- ABOUT THIS TASK
Your task is to repeat the entries word for word while leaving out the pictures.

Records from a dataset
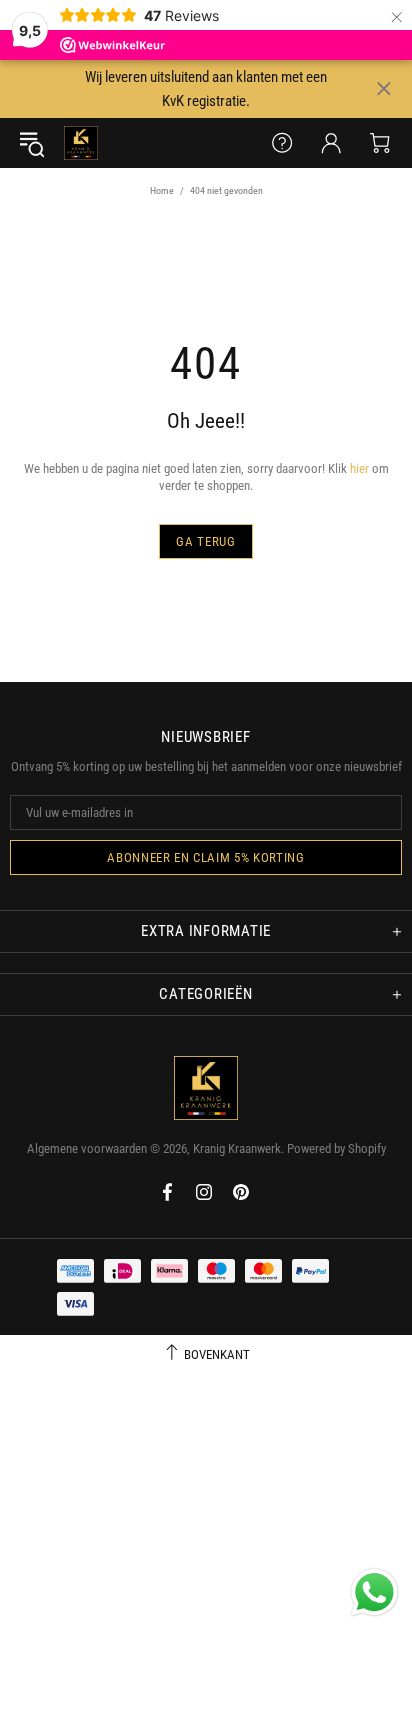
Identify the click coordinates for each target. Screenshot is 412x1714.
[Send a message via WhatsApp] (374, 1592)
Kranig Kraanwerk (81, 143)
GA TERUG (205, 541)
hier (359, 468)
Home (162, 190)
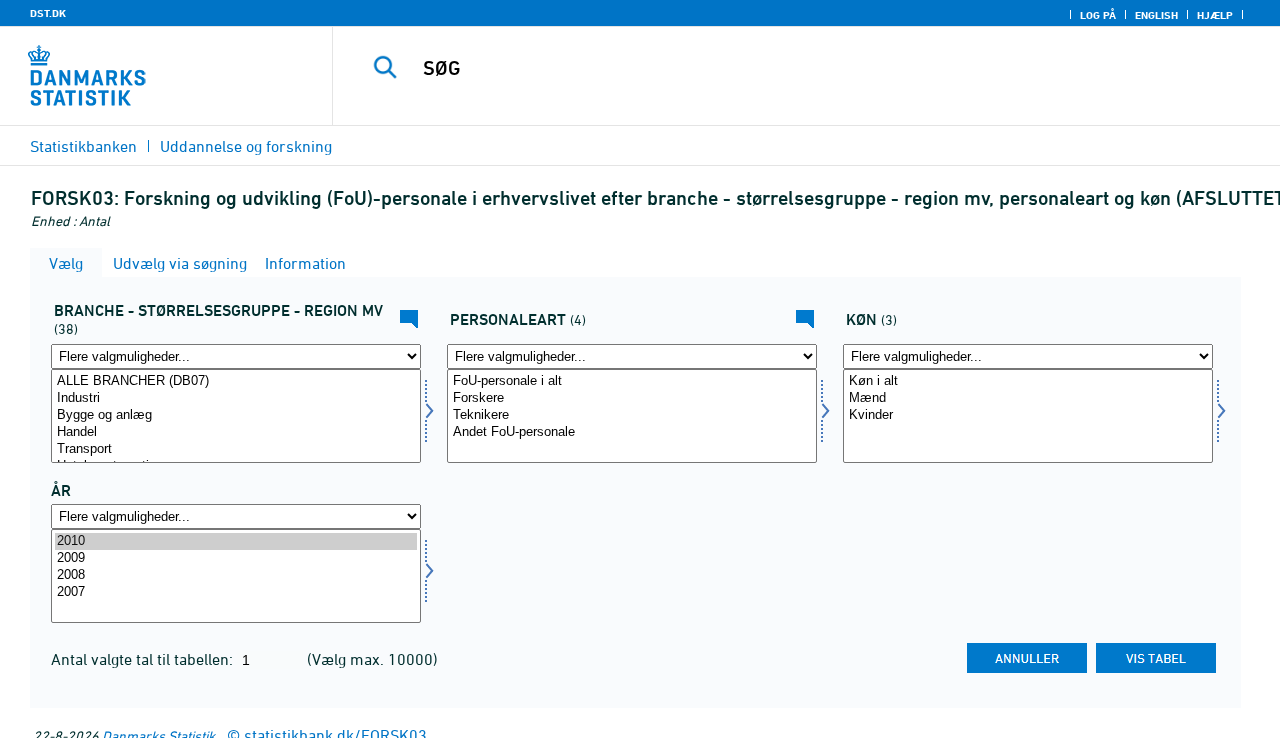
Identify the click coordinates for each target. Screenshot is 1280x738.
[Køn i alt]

- OUTPUT
Identify the click coordinates for each target. Screenshot is 412x1714.
[Send a message via WhatsApp] (374, 1592)
Kranig Kraanwerk (81, 143)
GA TERUG (205, 541)
hier (359, 468)
Home (162, 190)
Identify the click coordinates for each target. Screenshot is 1280x738.
[Køn i alt]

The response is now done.